Mortality trends, like fertility trends, have been different for Maori than for the population as a whole. Figure 6 shows some representative life expectancy data. The “SNZ” series are official Statistics New Zealand estimates. The “NZCMS” series are from a recent publication of the New Zealand Cohort Mortality Study. These series correct for the fact that the ethnicity of Maori and Pacific people was often not recorded on death certificates during the 1980s and 1990s, leading to an underestimate of mortality among these groups. As is apparent, Maori female life expectancy was much lower than total female life expectancy in the mid-1950s, but improved much faster over the next 25 years, reducing the difference considerably. From the early 1980s to the late 1990s, Maori female life expectancy improved little, while total female life expectancy improved sharply, so that the difference again widened. A similar pattern occurred with males (Figure 14). Life expectancies for Pacific people appear to be higher than for Maori, but lower than for the population as a whole. As will be seen in Section 4.1, the lower life expectancies reinforce the effects of the higher birth rates, to give Maori and Pacific Peoples younger age structures than other New Zealanders.

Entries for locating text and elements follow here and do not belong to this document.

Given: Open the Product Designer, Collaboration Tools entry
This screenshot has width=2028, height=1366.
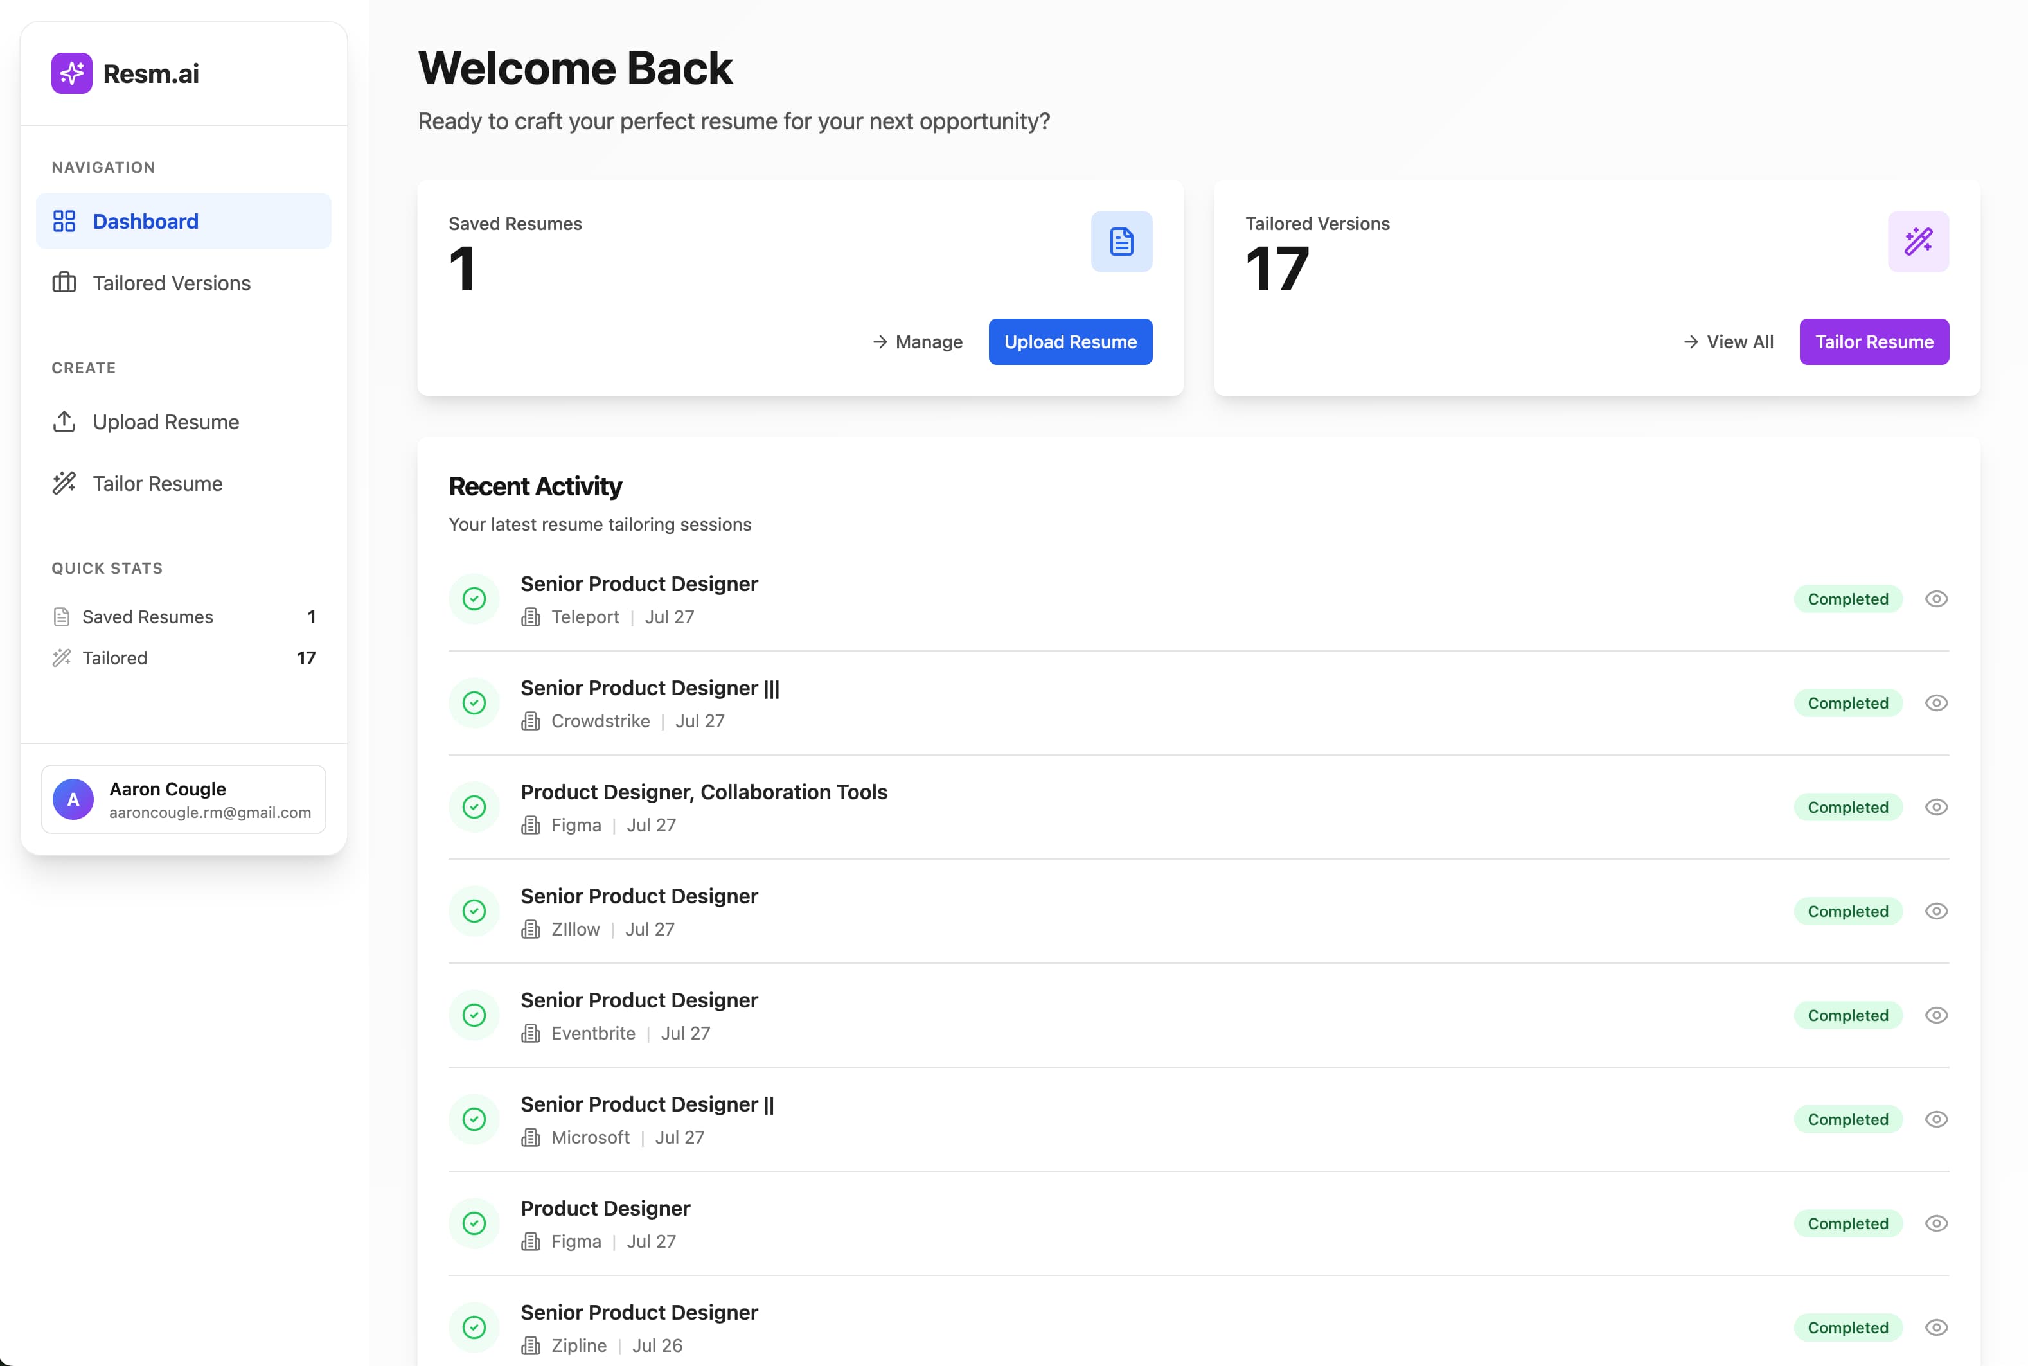Looking at the screenshot, I should point(704,792).
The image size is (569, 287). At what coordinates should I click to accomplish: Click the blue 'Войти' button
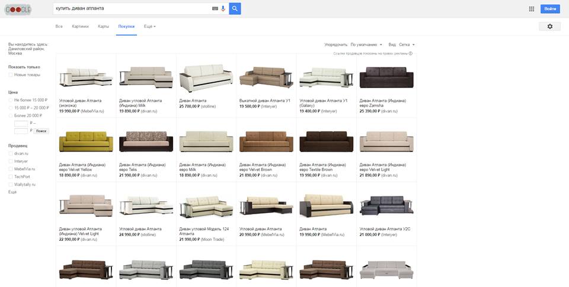click(x=550, y=9)
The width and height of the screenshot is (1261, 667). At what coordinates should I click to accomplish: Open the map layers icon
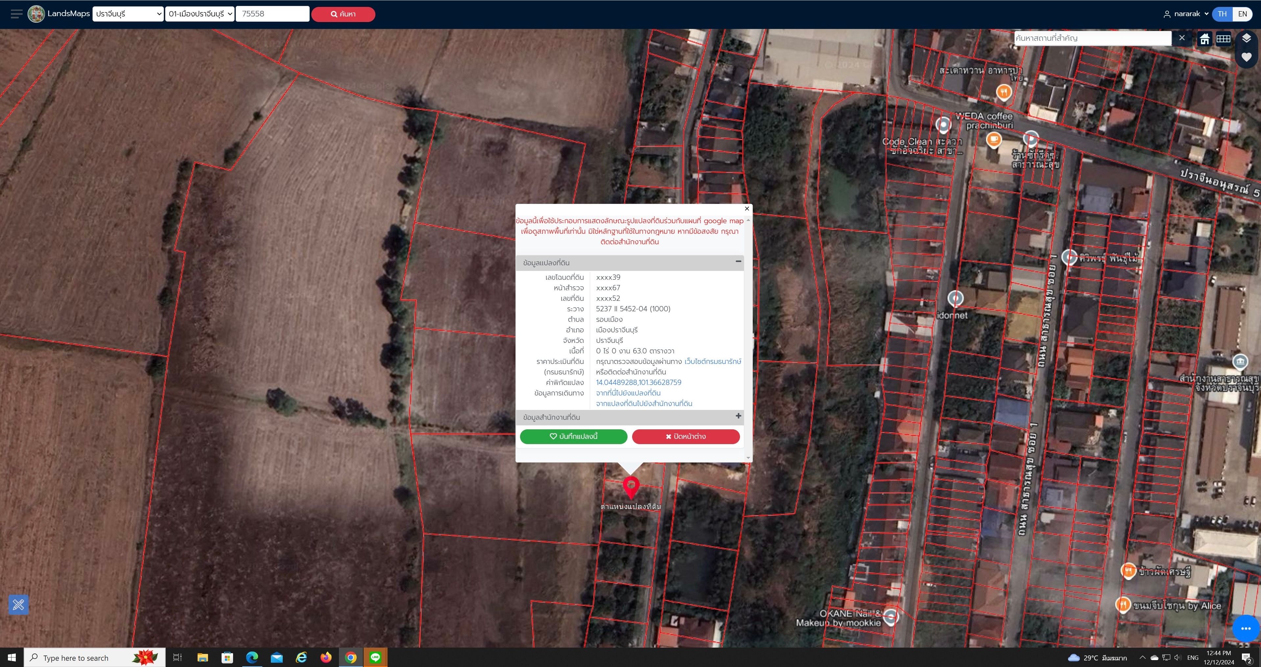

- Figure 6 – Life expectancy at birth, females
- Source: SNZ Total and Maori: Statistics New Zealand (2000: 102) and Statistics New Zealand (2002a: Table 4.10); NZCMS Maori, Pacific, and Non-Maori Non-Pacific: Ajwani et al (2003: Appendix Table 24).
Note – NZCMS refers to “New Zealand Cohort Mortality Study”. The figure shows the ‘prioritised’ NZCMS series. Data for males are shown in the Appendix.
- The estimates shown define as “Maori” anyone who included “Maori” among the one or more ethnicities they reported on their census forms; the estimates define as “Pacific” anyone who included “Pacific” among the ethnicities they reported, but did not include “Maori”. Another series was calculated in the New Zealand Cohort Mortality Study, defining people as “Maori” only if they reported Maori as their sole ethnicity, and defining people as “Pacific” only if they reported Pacific as their sole identity. Estimated life expectancies for Maori and Pacific people in these series were lower than in the “prioritised” series shown here.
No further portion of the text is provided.